By: Bart Baesens, Veronique Van Vlasselaer, Seppe vanden Broucke
This QA first appeared in Data Science Briefings, the DataMiningApps newsletter as a “Free Tweet Consulting Experience” — where we answer a data science or analytics question of 140 characters maximum. Also want to submit your question? Just Tweet us @DataMiningApps. Want to remain anonymous? Then send us a direct message and we’ll keep all your details private. Subscribe now for free if you want to be the first to receive our articles and stay up to data on data science news, or follow us @DataMiningApps.
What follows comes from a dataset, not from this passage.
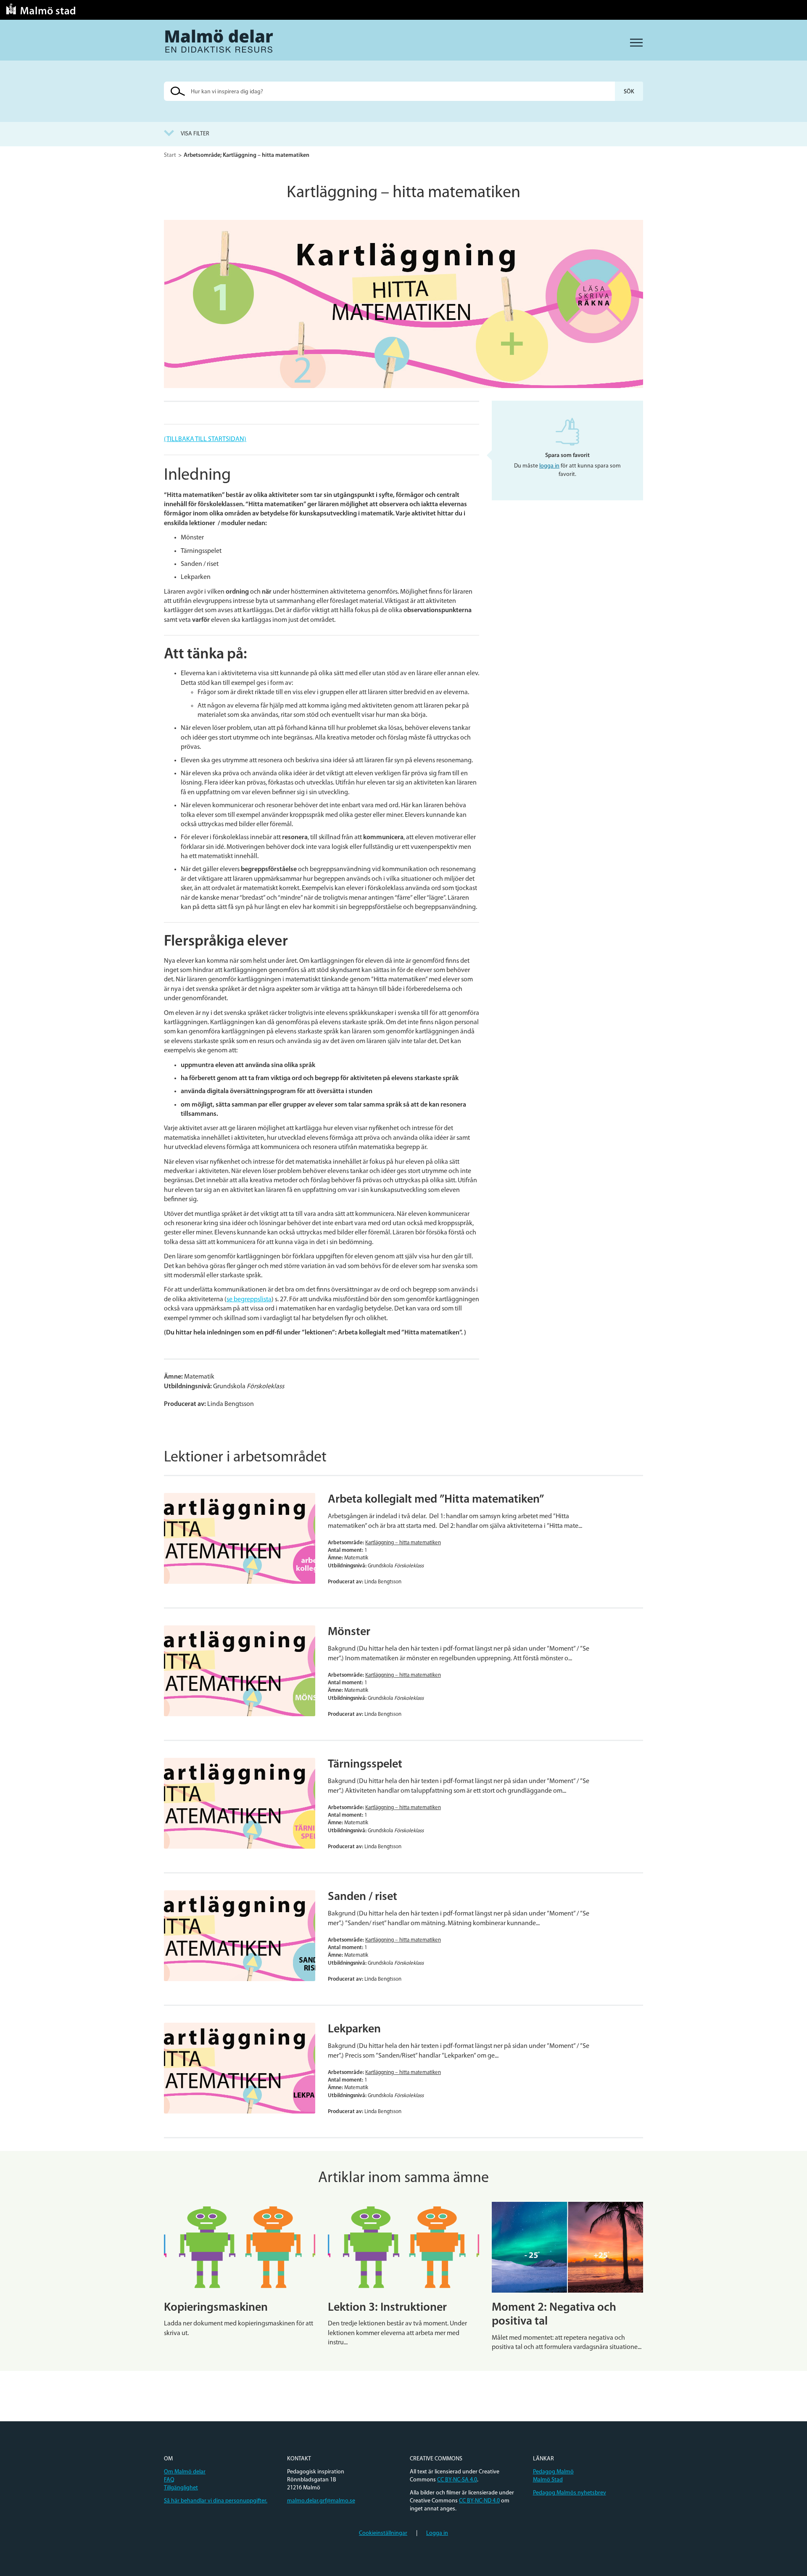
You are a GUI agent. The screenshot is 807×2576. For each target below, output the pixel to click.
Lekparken (354, 2029)
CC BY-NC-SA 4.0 (457, 2480)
You asked: What is the most interesting data project you’ve been involved in recently?
Our answer:
Tough choice I must say. Well, if I would have to pick one, I would probably say social network analytics. We have been studying this in both churn prediction (see our feature article above) and fraud detection and found customer behavior to be very social and thus connected. A key challenge however is the design of the network. More specifically, the definition of the nodes, the links, and if needed the weights. E.g., in an insurance fraud detection context the network nodes can be claims, claimant, insured, car, car repair shop, mobile phone, etc. The links can be weighted based upon interaction intensity and time. Building analytical models for these multi-partite networks is a real challenge, but at the same time very exciting. Obviously, it requires a very careful and close collaboration between the data scientist and business user where both can learn a lot from each other!